Text to read →
##########
Alternative (raw) message store (i.e. instead of maildir)
Vladimir Marek
Vladimir.Marek at Oracle.COM
Tue Aug 14 09:50:44 PDT 2012
> >> > - fuse zip stores all changes in memory until unmounted
> >> > - fuse zip (and libzip for that matter) creates new temporary file when
> >> > updating archive, which takes considerable time when the archive is
> >> > very big.
> >>
> >> This isn't much of a hastle if you have maildir per time period and
> >> archive off. Maybe if you sync flags it may be...
> >
> > That might be interesting solution, maildir per time period.
>
>
> Although using a zip file through FUSE as a maildir store is not
> much better in my opinion.
>
> This is because it still doesn't solve the syscall overhead. For
> example just going through the list of files to find those that
> changed requires the following syscalls:
> * reading the next directory entry (which is amortized as it reads
> them in a batch, but the batch size is limited, should we say 1
> syscall per 10 files?);
> * stat-ing the file;
>
> Now by adding FUSE we add an extra context switch for each syscall...
>
> Although this issue would be problematic only for reindexing, but still...
That's a price I would be willing to pay to have single file instead of
many.
> > But still
> > fuse zip caches all the data until unmounted. So even with just reading
> > it keeps growing (I hope I'm not accusing fuse zip here, but this is my
> > understanding form the code). This could be simply alleviated by having
> > it periodically unmounted and mounted again (perhaps from cron).
##########
Data →
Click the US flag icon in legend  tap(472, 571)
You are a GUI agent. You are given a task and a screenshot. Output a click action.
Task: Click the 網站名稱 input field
##########
Required work → Write out the passage of the thread on alternative message stores starting with "Alternative (raw) message" and going on through "per time period.". The listing stands apart from the thread on alternative message stores.

Correct result →
Alternative (raw) message store (i.e. instead of maildir)
Vladimir Marek
Vladimir.Marek at Oracle.COM
Tue Aug 14 09:50:44 PDT 2012
> >> > - fuse zip stores all changes in memory until unmounted
> >> > - fuse zip (and libzip for that matter) creates new temporary file when
> >> > updating archive, which takes considerable time when the archive is
> >> > very big.
> >>
> >> This isn't much of a hastle if you have maildir per time period and
> >> archive off. Maybe if you sync flags it may be...
> >
> > That might be interesting solution, maildir per time period.